Navigating CAM Expenses

by / Monday, 14 January 2013 / Published in Articles

Navigating CAM Expenses 

By Bryan Mashian, Esq. 


When negotiating a lease in a multi-tenant project, such as a shopping center, office building or industrial park, the parties often heavily negotiate the provisions relating to expenses of maintaining the common areas (often referred to as “CAM” or “triple net”). The concept is fairly simple — landlord recoups expenses of maintaining the areas used in common by all the tenants. But the issues can be complex. For example, the amount of the tenant’s “fair” share of CAM expenses largely depends on whether you are the one paying or getting paid CAMs. Also, defining the pool of expenses to be reimbursed often comes down to the respective bargaining leverage of the parties.

What are Common Areas  

Common areas typically include parking areas, sidewalks, hallways, lobbies, public restrooms and other areas intended for common use by tenants, their visitors, and the public. Most leases allow the landlord to designate and change the “common areas” so the landlord has flexibility for development and remodeling. The tenant, on the other hand, expects the project to look like the site plan or as it then exists, and therefore may have genuine concerns about changes that would negatively affect its business. The parties can resolve these types of issues by specifying the portions of the project that can be built upon in the future (“Permitted Building Areas”), or agreeing on parts where no buildings may be built (“No-Build Areas”). Also, similar restrictions can be agreed upon regarding curb cuts and critical points of ingress and egress, and other aspects of the project which are crucial.

The Tenant’s Share 

The tenant’s share is the tenant’s relative percentage of the project, which is often a fraction, the numerator of which is the size of the tenant’s space and the denominator of which is the size of the overall project. But, this share varies greatly depending upon the type of property being leased. For example, in a regional mall, it is customary to exclude anchor tenants occupying more than a specified square footage from the denominator (or the overall size of the center). In power center or neighborhood center leasing, it is more customary to base the tenant’s share more strictly on the ratio of the tenant’s floor area to the floor area of other buildings in the center. In a ground lease, if the ground leased premises include not only the tenant’s building pad but also an equitable share of the common areas, the tenant’s share is generally calculated based on the ratio of the land area of the leased premises to the total land area of the center.

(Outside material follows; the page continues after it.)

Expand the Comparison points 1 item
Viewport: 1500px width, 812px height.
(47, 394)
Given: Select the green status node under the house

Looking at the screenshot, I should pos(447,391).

Everything but the Kitchen Sink  

The landlord oriented leases typically have a very expansive and extensive list of CAM expenses. The burden then shifts to the tenant to whittle down these items. Often, tenants have their own extensive list of exclusions from CAM expenses, such as ground lease rent, debt service payments, costs of casualty repair, tenant improvements, brokers’ commissions and attorneys’ fees for new leases or renewals, etc. Although most of the items on a typical list would not be included in any event, the parties must carefully review the list of inclusions and exclusions to ensure they do not unintentionally agree to an item being in or out of CAM expenses.


To avoid spending a lot of time, effort and money on negotiating CAM expenses, a tenant will often request a “cap” on its obligation for payment of CAM expenses. If such a cap is agreed to by the landlord, often the landlord will limit it only to “controllable” items of CAM expenses, which typically exclude real property taxes, insurance costs, security costs and utility costs.

“Gross” Leases  

Similarly, to simplify the lease negotiation process, some landlords have elected to structure their leases as “gross” leases so that the tenant pays a set rent that includes an assumed amount for CAM expenses. This lease structure avoids the parties spending a lot of time negotiating the CAM provision, and the landlord billing the tenant for CAM expenses every month. In these leases, if the CAM expenses decrease below the amount used as CAMs, the tenant does not receive any reduction in its rent.

Capital Expenditures 

Limitations on inclusion of capital expenditures in CAM expenses is often the subject of complex lease negotiations. The landlord sees itself as the steward of the common areas and any related costs should be passed on to the tenants. The tenant believes the landlord’s capital expenditures are long term investments that are reflected in the base rental rate. When resolving this issue, the parties often agree that some items are wholly excluded, while others are included, but are amortized over their expected useful lives, and only annual amortization is included in CAM expenses in each year of such amortization period. The parties will sometimes agree to add interest at some specified rate to compensate the landlord for time value of money.

Tenant Audit Rights  

A tenant should request the right to audit CAM expenses to ensure accuracy in its billings. The landlord, however, has legitimate concerns to avoid unreasonable interference with its business operations. The landlord will typically require that any such audit be made upon a certain minimum amount of prior notice, at the landlord’s offices, not more often than once per year, and within a specified time frame. In order to avoid “nuisance” auditing, landlords also typically require that any such audit be performed only by a reputable national or regional CPA firm which is not being compensated on a contingency fee basis. The landlord will usually request that any information obtained from an audit be kept confidential by the tenant. The tenant will also request that the landlord reimburse the reasonable costs of the audit if the audit shows an overstatement of annual CAM expenses.